El hijo de Brigitte, la señora, un muchacho de veintitrés años por aquel entonces, era fuertemente adicto al alcohol. Una adicción que había arruinado por completo su vida y su salud, habiendo perdido un magnífico trabajo y a una novia que tenía desde la adolescencia.

Aunque Antonio medía sobre uno ochenta, pesaba poco más de cincuenta quilos. Y su aspecto era tan lamentable, estaba tan demacrado el pobre, que me impresionó sobremanera.

Después de la comida, mantuve con él, a solas, una larga conversación sobre temas muy variados: astronomía, filosofía, informática... Antonio, pese a su temprana edad, había leído cientos de libros debido a una curiosidad insaciable que le movía desde pequeño. Era una persona extraordinariamente culta. Hablaba perfectamente inglés, francés, alemán y noruego. Su lenguaje era perfecto, como el de un académico. Y a pesar de su palpable deterioro físico, le envolvía una extraña y todavía palpitante aura de dignidad y de exquisitez. Lo cierto es que nunca llegué a entender muy bien cómo el alcohol pudo arrebatárselo casi todo y dejarle intacta su buena educación, sus maneras impecables de alta cuna, y una bondad tan desacostumbrada que, como los diamantes, es difícil de encontrar en nuestro mundo.

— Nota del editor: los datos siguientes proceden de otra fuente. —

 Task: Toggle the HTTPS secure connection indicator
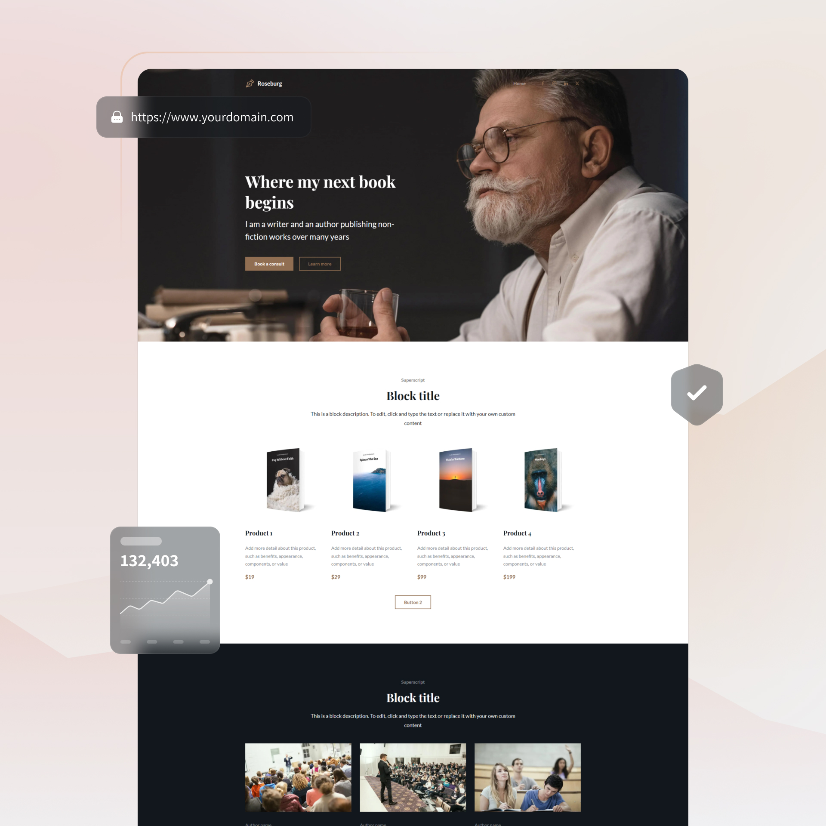[x=117, y=117]

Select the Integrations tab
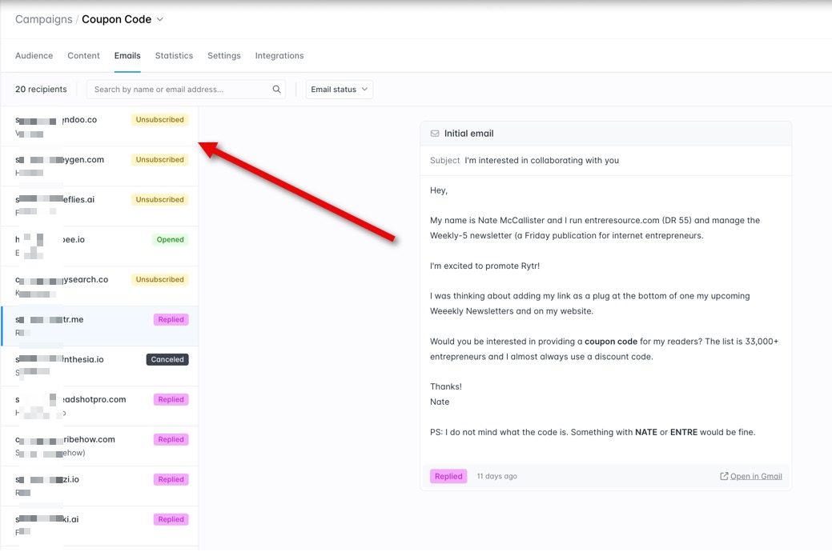(x=279, y=56)
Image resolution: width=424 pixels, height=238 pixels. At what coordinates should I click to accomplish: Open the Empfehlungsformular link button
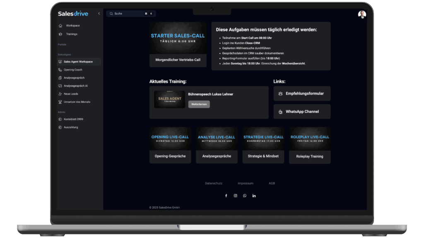[302, 93]
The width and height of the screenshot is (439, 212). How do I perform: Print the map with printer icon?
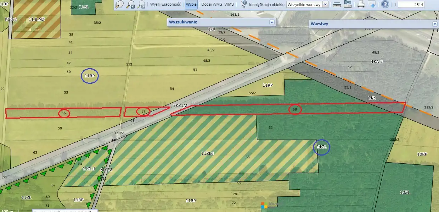point(361,5)
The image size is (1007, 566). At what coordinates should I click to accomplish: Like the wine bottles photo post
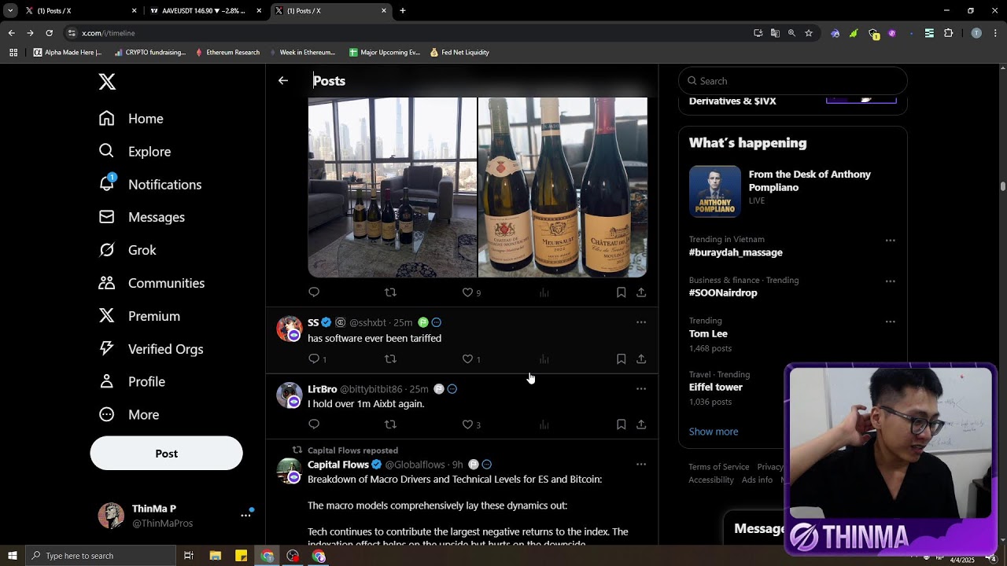click(467, 292)
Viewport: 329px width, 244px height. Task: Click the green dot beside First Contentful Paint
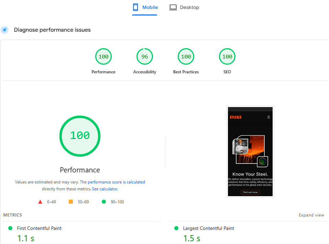[x=10, y=228]
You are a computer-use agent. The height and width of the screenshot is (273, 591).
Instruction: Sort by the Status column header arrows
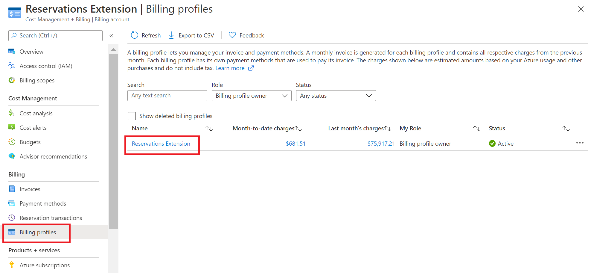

Los serpenteantes y espinosos senderos de la vida de Antonio convergían en un callejón sombrío, sin salida y con olor a muerte. Desembocaban en una derrota implacable que se dejaba sentir claramente en sus palabras: No pierdas tu tiempo conmigo, Carlos. No quiero ayuda de nadie. Sé que voy a morir y lo acepto. Será una forma eficaz de liberarme de la crueldad de este mundo.

La crudeza de esas palabras desnudas me llegó tan adentro en mis entrañas que me engendró una súbita e intensa pena, como nunca antes había sentido. Era como si, por un instante, Antonio y yo hubiésemos sido una sola persona. Y lo que él sentía en aquel momento de desolación y desesperanza, por alguna razón misteriosa, pude sentirlo yo también; exactamente igual que él.

Justo después, una mezcla de rabia y fe ciega me invadió. Miré a Antonio a sus ojos, le cogí con fuerza su mano y le espeté con mucho énfasis: Tú no vas a morir, Antonio. Tenlo muy claro. Vas a recuperarte por completo. No tengo ninguna duda de ello. Veo dentro de ti una fuerza tal que tú mismo no podrías imaginar. Y tengo la seguridad absoluta de que algún día nos veremos por la calle y estarás tan bien, tan lleno de salud y de felicidad, tan renovado, que ni te reconoceré.

Era cierto lo que le dije a Antonio. No fueron palabras para regalarle los oídos. No sé por qué, pero una emoción muy intensa dentro de mí me impulsó a hablarle de ese modo. Me nació del corazón. Como un torrente de certezas que ninguna clase de duda pudiera refrenar.

Después de escucharme, como un pequeño milagro, vi encenderse en los ojos de Antonio sendas antorchas. Unas luces titilantes como estrellas que desplazaron su mirada oscura y opaca de hacía unos instantes. Y a continuación, rompió a llorar.

Unos días más tarde, me llamó Brigitte para comunicarme que Antonio se había marchado a vivir a Noruega durante una temporada. Pero ya no volví a saber nada más de él.

La experiencia muy emocionante que da título a este texto tiene que ver con que esta misma tarde, cerca de la calle de la Paz, casi después de diez años, me he reencontrado con Antonio.

Al parecer, mis palabras de aquel entonces se erigieron en sentencia, porque Antonio seguía vivo. Se había recuperado por completo. Estaba felizmente casado con su novia de la adolescencia, y también disfrutando de un nuevo y exitoso trabajo. Pero lo más sorprendente de todo es que, tal como le vaticiné en su día, no lo he reconocido por la calle. Ha sido él el que me ha parado.

Después de esta mágica experiencia compartida, de este encuentro, de todo menos casual, no es de extrañar que ambos nos hayamos dado un gran abrazo...

...mientras llorábamos como dos magdalenas.